As of this month, about 96% of the world's largest businesses that accept credit and debit cards for payment have confirmed that they are no longer storing magnetic stripe information on their systems, according to Visa USA.
Magnetic stripe data, also known as “track data”, includes the security verification codes on the back of each payment card as well as personal identification number (PIN) data from merchant payment systems. Older retail payment systems often captured and stored this data by default, without the merchants even being aware of that the information was being retained.
Industry analysts believe the storage of such data has made retail systems an attractive target for hackers. The practice is explicitly banned under PCI, which is a data security standard mandated by Visa, MasterCard Worldwide, American Express, Discover Financial Services and JCB International Credit Card.
Purging track data marks an important step towards full compliance with PCI, said Michael Smith, senior vice-president of enterprise risk and compliance at Visa.
“By removing prohibited data from their payment systems, large and small businesses alike are denying hackers the data they covet for use in counterfeiting payment cards and are thus making their businesses and the payments system more secure,” Smith said in a statement.
The progress on the track data front comes amid an overall uptick in the adoption of the controls mandated by PCI. According to Visa, so far, about 40% of 327 Level 1 merchants – those processing more than 6 million transactions per year – have validated their compliance with the standard. Another 50% have been audited for compliance with the standard and are working to address issues that were identified in those audits. The remaining 10% are still working on their initial compliance assessments.

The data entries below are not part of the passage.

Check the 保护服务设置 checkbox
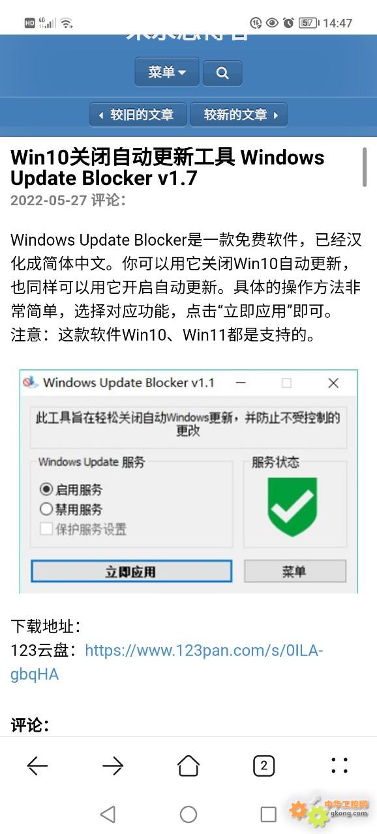click(46, 528)
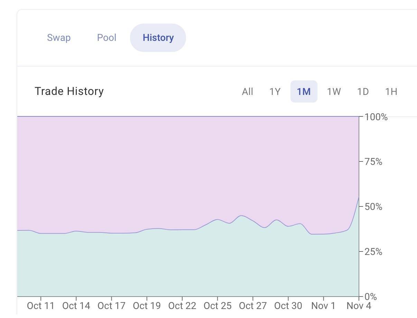Select the 1M time range
Viewport: 417px width, 318px height.
tap(304, 92)
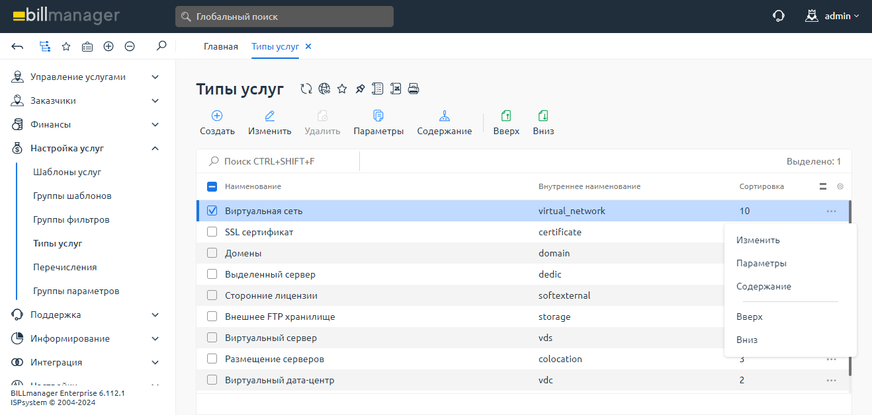Click the table settings gear icon
Screen dimensions: 872x415
840,186
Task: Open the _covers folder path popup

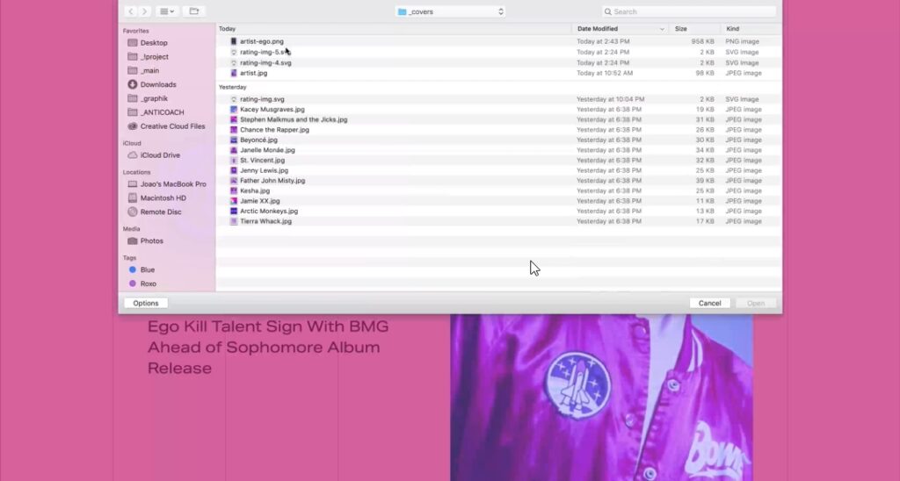Action: [450, 11]
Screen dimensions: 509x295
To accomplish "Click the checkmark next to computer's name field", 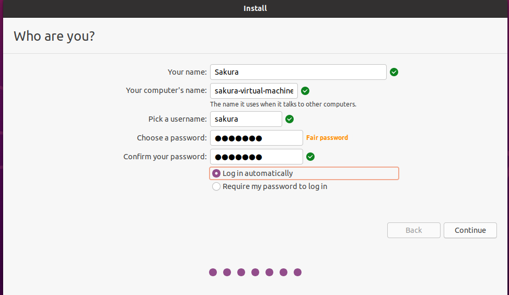I will coord(305,91).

In December 2006, about 36% out of the 230 merchants then considered to be at Level 1 had validated compliance. Since then, 97 more merchants have been added to that category.
The validated compliance level among Level 2 merchants – those processing between 1 million and 6 million cards each year – was 33%, while another 42% have submitted their initial validation requirements, Visa said. The remaining 25% are beginning the validation process. Last December, the number of compliant Level 2 merchants stood at 15%.